# My 14' Lonestar Aluminum Boat project



## RCP (Aug 1, 2008)

I got extremely lucky and found an estate sale off the side of the Hwy last year. Some guy bought a row of 3 farm houses and was clearing out the barns of all the stuff inside them. He had this 14' Lonestar Semi-V hull on trailer with a motor on the back with a for sale sign on it. I stopped and asked what he wanted for it and he sold it to me for $50!! The trailer was banged up, and the old 50's outboard is seized up but who could pass it up for that much. So I bought it and brought it home where it's sat for the last year. Left him my address and he actually tracked down a title and mailed it to me! I have finally started putting it all together to make it useful again and here is my progress so far.

-Took the old outboard off and put it in the shop. I might work on it later and see if I can make it work. I had a similar vintage Evinrude 15hp that ran ok but I bought a late model 20hp Merc to replace it with.

- Took the trailer out and set the boat on an old Dilly trailer I had laying around from an old tri-hull that I used to have. It fits perfectly!

- Tested the boat for leaks and found only a couple, patched them up good as new!

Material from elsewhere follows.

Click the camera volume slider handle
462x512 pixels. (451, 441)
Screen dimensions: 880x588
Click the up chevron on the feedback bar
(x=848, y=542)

- Here is where I'm at below. I have started decking and flooring it. I don't have the latest pictures yet but I have now just recently removed the console and controls. The new modern motor couldn't use them anyway and it opened up a ton of floor room. Anyways here are the pictures I will add more as I progress and make this into a fishing machine once again!


----------



## Don't Say (Aug 1, 2008)

Love those pic's (*R*oyal *C*anadian *P*olice. Please post some more. That boat sure looks longer than 14'. Must be the photography. :mrgreen:


----------



## dedawg1149 (Aug 1, 2008)

welcome nice rig and pics


----------



## Waterwings (Aug 1, 2008)

That steering console sure is unique. Nice rig! 8)


----------



## RCP (Aug 1, 2008)

Waterwings said:


> That steering console sure is unique. Nice rig! 8)

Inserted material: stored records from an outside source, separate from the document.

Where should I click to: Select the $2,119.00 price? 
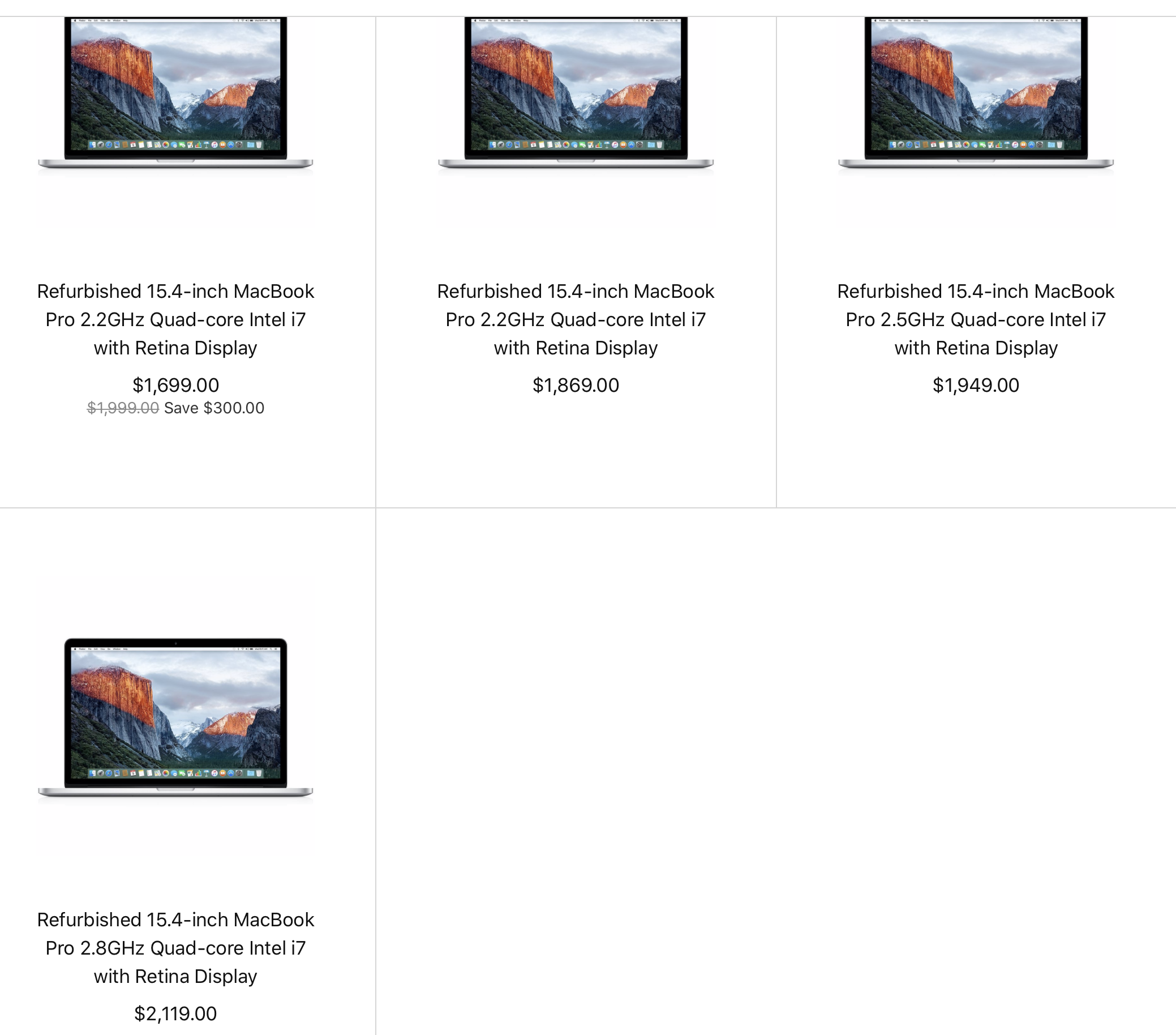point(175,1013)
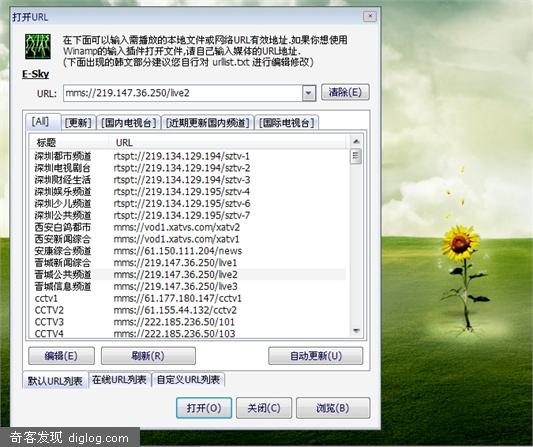Select the CCTV3 channel row
533x447 pixels.
[189, 322]
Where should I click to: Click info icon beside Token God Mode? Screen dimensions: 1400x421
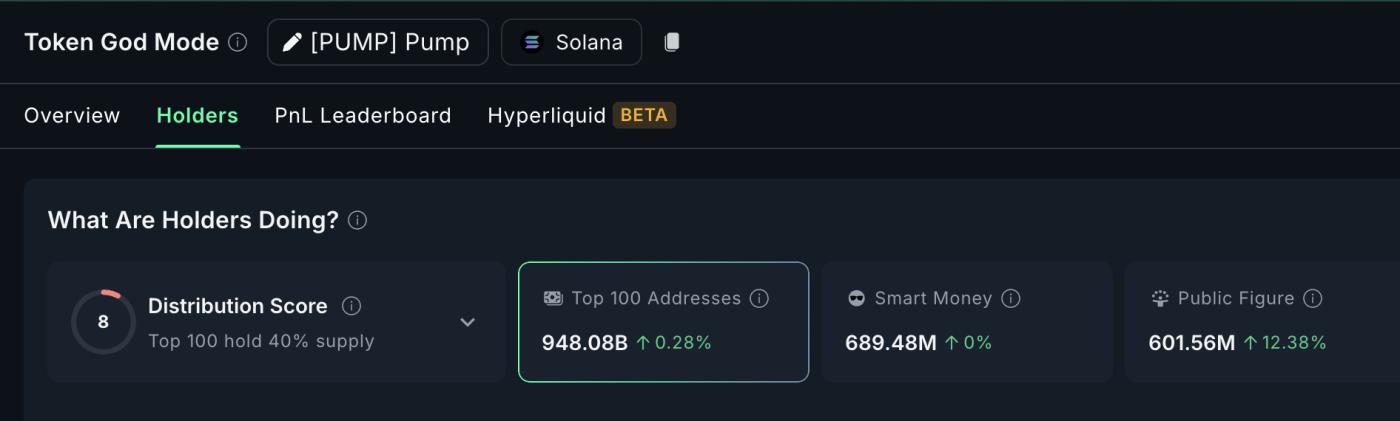pos(237,42)
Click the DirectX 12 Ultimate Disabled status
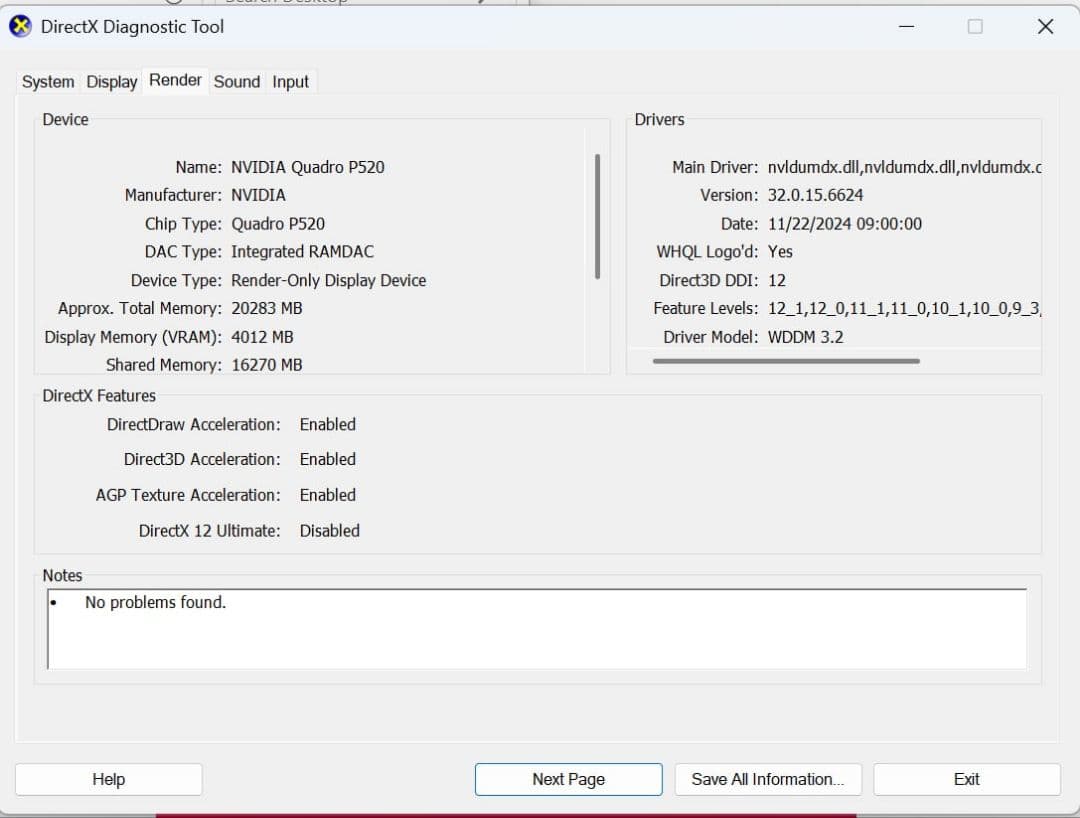This screenshot has height=818, width=1080. 329,531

Yeah I was a bit hesitant to remove it because I have not seen another one like it but I decided to take it out. I took care in removing it though so that I can have the option of putting it back in some day if I choose.

Thanks for the compliments guys, will post more pictures soon.


----------



## Ouachita (Aug 1, 2008)

Love those old Lonestars. That is an awesome deal that you got and your work on it looks very nice. I had a '52 model that looked very similar(except for the console). Do you know what the year model is of yours?
Welcome Aboard!


----------



## SlimeTime (Aug 1, 2008)

Waterwings said:


> That steering console sure is unique. Nice rig! 8)



Agreed! I think it's pretty cool 8) 

ST


----------



## phased (Aug 1, 2008)

Nice boat. I look forward to pics of your progress.


----------



## Zum (Aug 1, 2008)

I like the lines also;the console was cool and the tubing above the seats,was this for cables,wiring?How about the boxes in the seats,did they have floatation or did you put them in?


----------



## RCP (Aug 1, 2008)

Seats had no flotation foam in them, they are just hollow boxes. That front one made a perfect fit for my 2 marine batteries. The tubing above the seats had the steering cables and control wires run through them. The boat is a '58 I believe.


----------



## geemyrick (Aug 1, 2008)

Very nice cant wait to see more pics when she is complete.
=D> =D>


----------



## FishingBuds (Aug 1, 2008)

Nice  

Looks like a strong one, man you sure couldn't beat that deal, Ya got a big jump on not losing any money on this one.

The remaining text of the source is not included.